_Source material_.

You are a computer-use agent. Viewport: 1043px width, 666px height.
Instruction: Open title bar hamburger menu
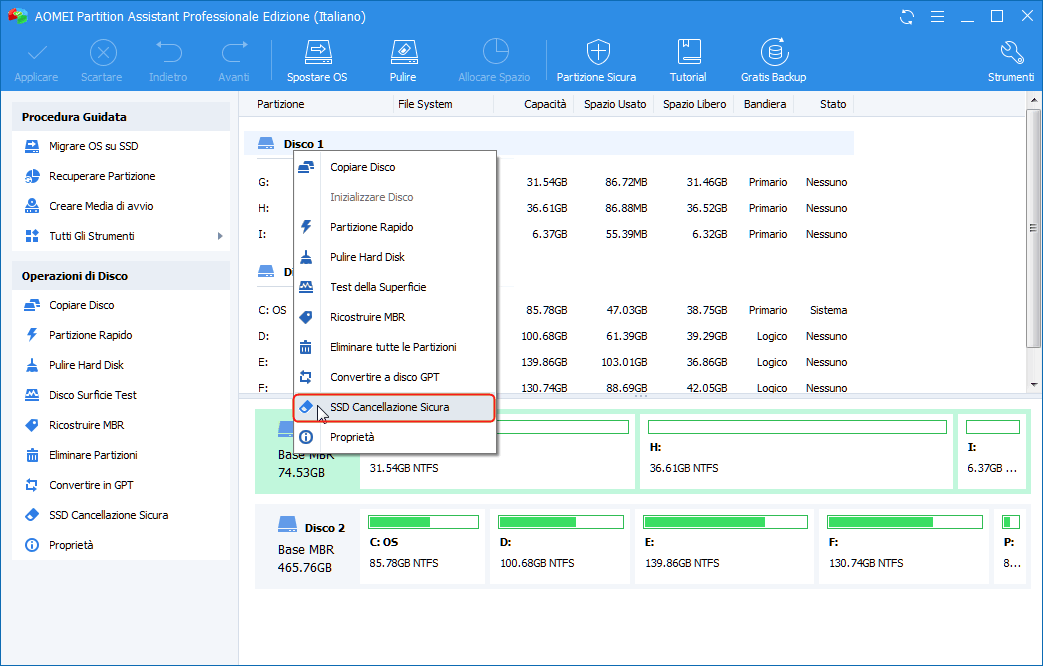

...

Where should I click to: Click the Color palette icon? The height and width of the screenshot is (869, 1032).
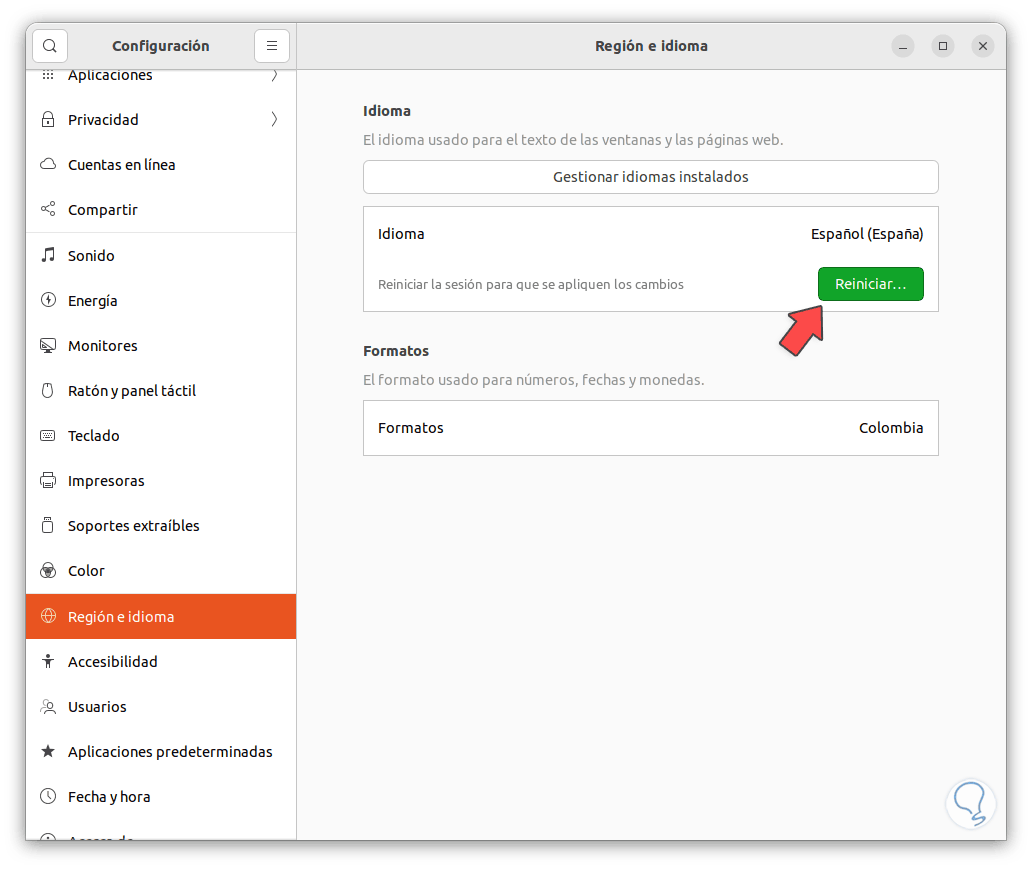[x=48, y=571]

--

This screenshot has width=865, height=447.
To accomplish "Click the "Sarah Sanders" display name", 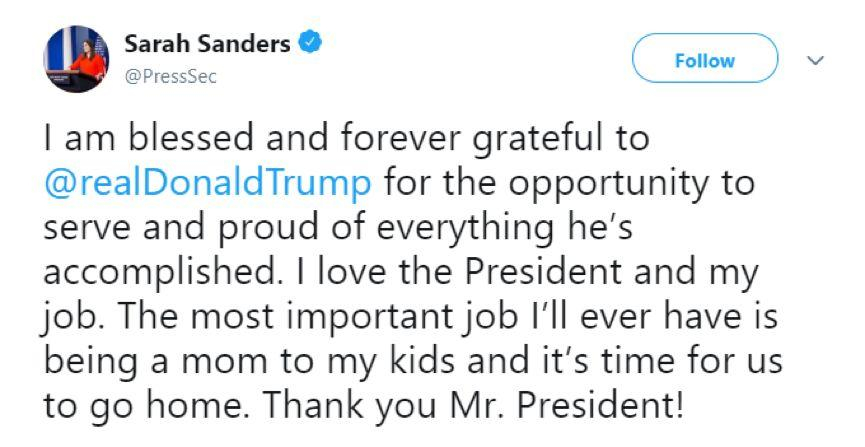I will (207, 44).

_Prompt_.
After locating the line holding "You are a computer-use" above, output exactly that line and every line after it through the line holding "Instruction: Open title bar hamburger menu". Include nothing else.

_Finished task_.
You are a computer-use agent. Viewport: 1043px width, 666px height.
Instruction: Open title bar hamburger menu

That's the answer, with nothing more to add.